**Суть задания**
Напишите продолжение обсуждения на форуме о будущем Gentoo, начиная сразу после последней приведенной строки.

# [SOLVED. Уже жив :-)] Gentoo скорее мертв, чем жив?

## andrik

Как вы думаете, есть будущее у Gentoo? На эти грустные мысли натолкнуло хотя бы это:

1) Сайт не обновляется с 15 октября, хотя раньше новости были каждую неделю.

2) 2007.1 так и не вышел

3) KDE4 уже во всех дистрах есть кроме Gentoo (хотя возможно я поспешил с выводами, прошел всего 1 день с выхода..)

Хочеться верить, что не все так плохо, но по-моему все грустно..Last edited by andrik on Sun Jan 27, 2008 8:04 am; edited 1 time in total

----------

## fank

http://www.linux.org.ru/view-message.jsp?msgid=2407519

----------

## Laitr Keiows

 *andrik wrote:*   

> 3) KDE4 уже во всех дистрах есть кроме Gentoo (хотя возможно я поспешил с выводами, прошел всего 1 день с выхода..)

**Исходные данные**
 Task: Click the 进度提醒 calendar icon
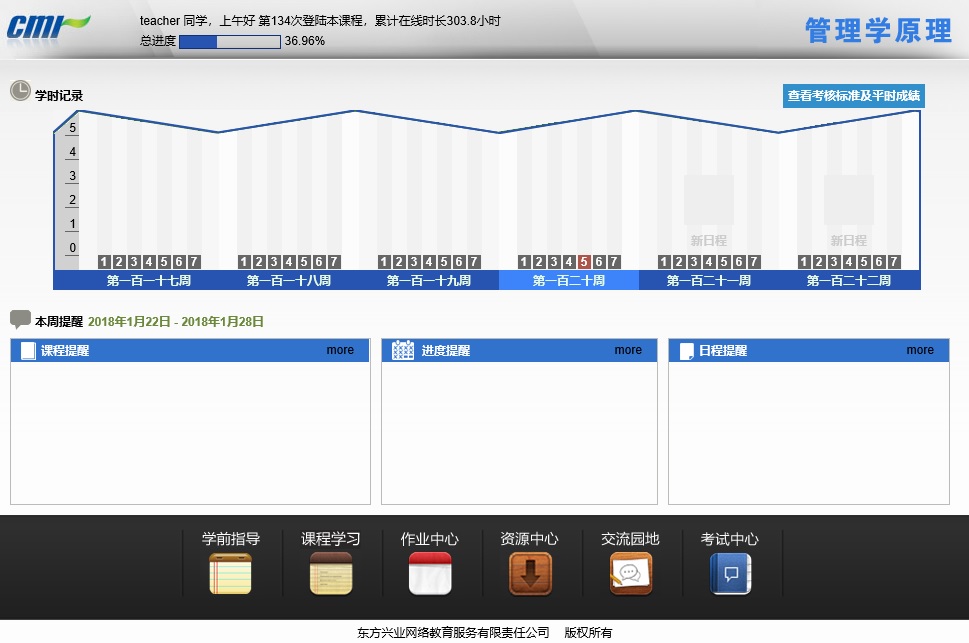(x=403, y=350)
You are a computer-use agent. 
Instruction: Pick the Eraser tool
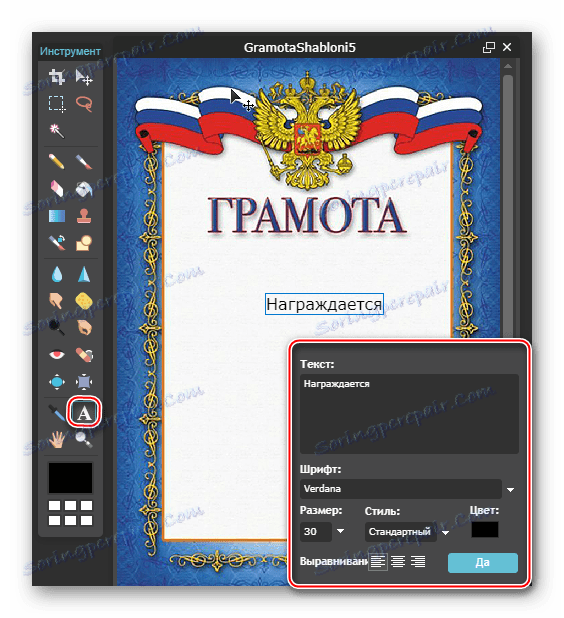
==
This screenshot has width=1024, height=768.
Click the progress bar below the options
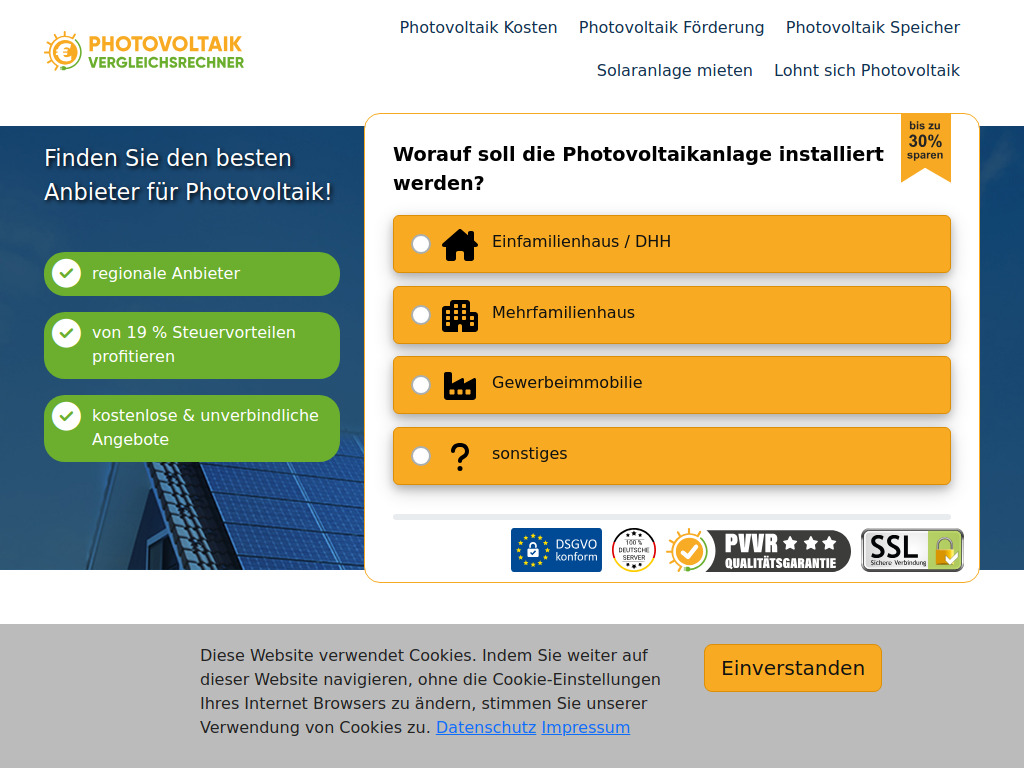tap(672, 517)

**Правильный ответ**
http://overlays.gentoo.org/proj/kde/wiki/InstallingUpdatingTheOverlay

KDE4 был в Gentoo гораздо раньше чем в других дистрибутивах  :Wink: 

----------

## calculator

К слову по статистике использования(по моему на гугле была) в России в процентном соотношении Gentoo активнее чем где либо используется.

Наверно это потому что наши не боятся долго и грамотно запрягать  :Smile: 

----------

## alien

Радует, что gento так рапространен в "СССРе"  :Smile: 

Если на "загнивающем Западе" пламя Свободы затухнет, будет кому перхватить эстафету.

Кстати много ли наших gentoo developers?

----------

## _Sir_

 *andrik wrote:*   

> 3) KDE4 уже во всех дистрах есть кроме Gentoo (хотя возможно я поспешил с выводами, прошел всего 1 день с выхода..)

 Бета-версии. Ни один бинарный дистрибутив не в состоянии в день релиза скачать исходники, собрать пакеты, проверить сочетаемость со всеми остальными пакетами в новом дистре, наштамповать, отполиграфировать, отпечатать тиражи дистрибутивов. Распродать, проследить так же, чтобы пользователи переустановили дистрибутив. Простое обновление бинарных дистров очень часто оканчивается плачевно  :Smile: 

А в Gentoo просто делаем emerge kde...<что-либо> И продолжаем спокойно работать.

Не надо торопиться с выводами, не владея вопросом.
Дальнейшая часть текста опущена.